Eduardo Sola Chagas Lima

Última alteração: 2015-06-22

Resumo


Este estudo baseia-se em fontes primárias do século XVI que descrevem as impressões em primeira mão da terra e do povo do Brasil por três viajantes europeus: Hans Staden (1557), Jean de Léry (1557) e André Thevet (1578). A iconografia e texto nesses documentos precedem as mudanças drásticas causadas pelo crescimento e pela expansão da atividade Jesuítica por volta do início do século XVII e, portanto, contemplam um Brasil ainda pré-colonial e mais próximo de seu estado pristino. Mais especificamente, esses relatos de viagem retratam detalhadamente o cotidiano, as atividades, os rituais e as práticas antropofágicas dos notórios índios Tupinambá (então localizados no atual estado do Rio de Janeiro).
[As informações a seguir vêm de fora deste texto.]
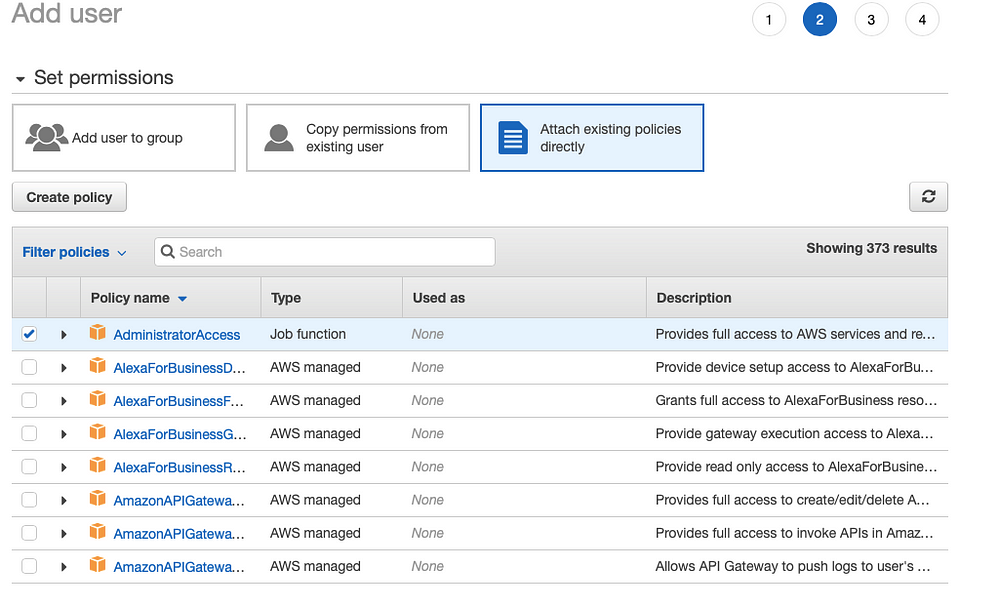Return to step 1 circle indicator
The width and height of the screenshot is (1000, 614).
(769, 20)
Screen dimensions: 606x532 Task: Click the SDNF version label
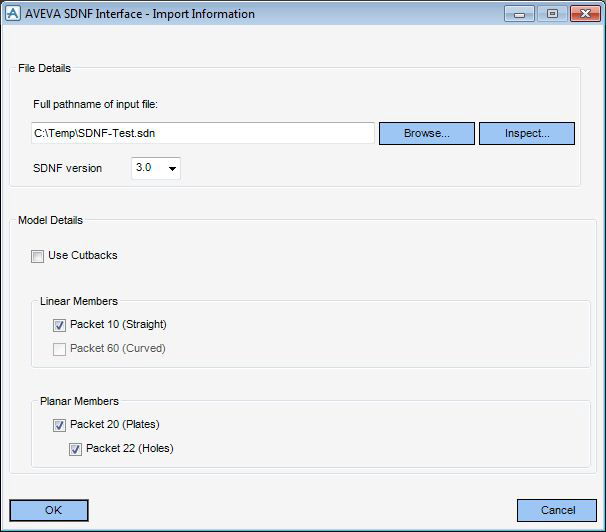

Ao discutir o sistema religioso e social dos Tupinambá, este estudo explora o papel e a importância da música e do chocalho maracá para este grupo, tal qual descritos e ilustrados nessas fontes. Embora esses relatos de viagem difiram consideravelmente em ênfase, estilo, abordagem e contexto empírico, eles frequentemente intersectam-se e complementam um ao outro. Ao analisar a interação literária entre essas descrições textuais e a rica iconografia que as acompanha, este estudo busca reconstruir a utilização do maracá entre os Tupinambá e seu complexo sistema social, visando, assim, elucidar sua finalidade na época como instrumento musical e símbolo religioso. Finalmente, este trabalho também discute questões concernentes à própria representação iconográfica renascentista, como o realismo estilístico e a verossimilhança no retrato da anatomia e gestual humanos, considerando então a precisão na representação do maracá e suas implicações socioculturais. Da mesma forma, essa investigação aborda aspectos mais objetivos da iconografia e textualidade quinhentistas, como a dicotomia entre autenticidade e livre paráfrase. O estudo conclui sugerindo uma provável consulta entre autores e uma tentativa mútua de representar a música brasileira desse período de maneira única e distintiva para um público diverso de leitores europeus.